In [44]:
from functools import reduce

In [45]:
# training data
data = dict(
    c = ["Chinese Beijing Chinese", "Chinese Chinese Shanghai", "Chinese Macao"],
    j = ["Tokyo Japan Chinese"]
)

# test data
test_data = "Chinese Chinese Chinese Tokyo Japan"

In [46]:
data

{'c': ['Chinese Beijing Chinese', 'Chinese Chinese Shanghai', 'Chinese Macao'],
 'j': ['Tokyo Japan Chinese']}

In [47]:
test_data

'Chinese Chinese Chinese Tokyo Japan'

## Removing duplicate values from the document

In [48]:
def remove_duplicate_values(data):
    for key, value in data.items():
        data[key] = [" ".join(list(set(val.split()))) for val in value]
    return data

In [49]:
data = remove_duplicate_values(data)
data

{'c': ['Chinese Beijing', 'Chinese Shanghai', 'Chinese Macao'],
 'j': ['Chinese Japan Tokyo']}

In [50]:
test_data = " ".join(list(set(test_data.split())))

test_data

'Chinese Japan Tokyo'

In [51]:
def all_words_in_a_class(data):
    a = dict()
    for key, value in data.items():
        l = []
        for val in value:
            l.extend(val.split()) # split the sentence and store each words in a list
        a.setdefault(key, []).extend(l) # store the list of words in regarding class
    return a
    
all_words_in_a_class(data)

{'c': ['Chinese', 'Beijing', 'Chinese', 'Shanghai', 'Chinese', 'Macao'],
 'j': ['Chinese', 'Japan', 'Tokyo']}

In [52]:
def count_each_words_in_a_class(a):
    b = dict()
    for key, value in a.items():
        z = dict()

__DATA SECTION__

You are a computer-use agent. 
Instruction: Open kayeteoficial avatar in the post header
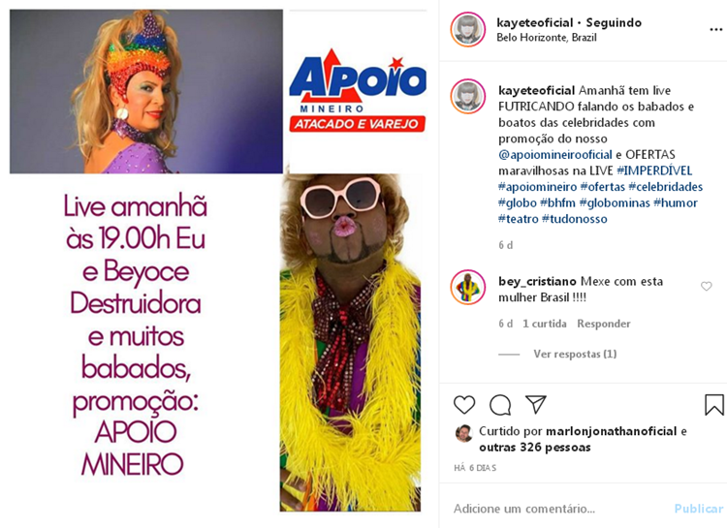[x=468, y=30]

__WHAT THE EXERCISE ASKS__
In the notebook, what value does test_data show after its duplicate words are removed?

__ANSWER TO THIS EXERCISE__
'Chinese Japan Tokyo'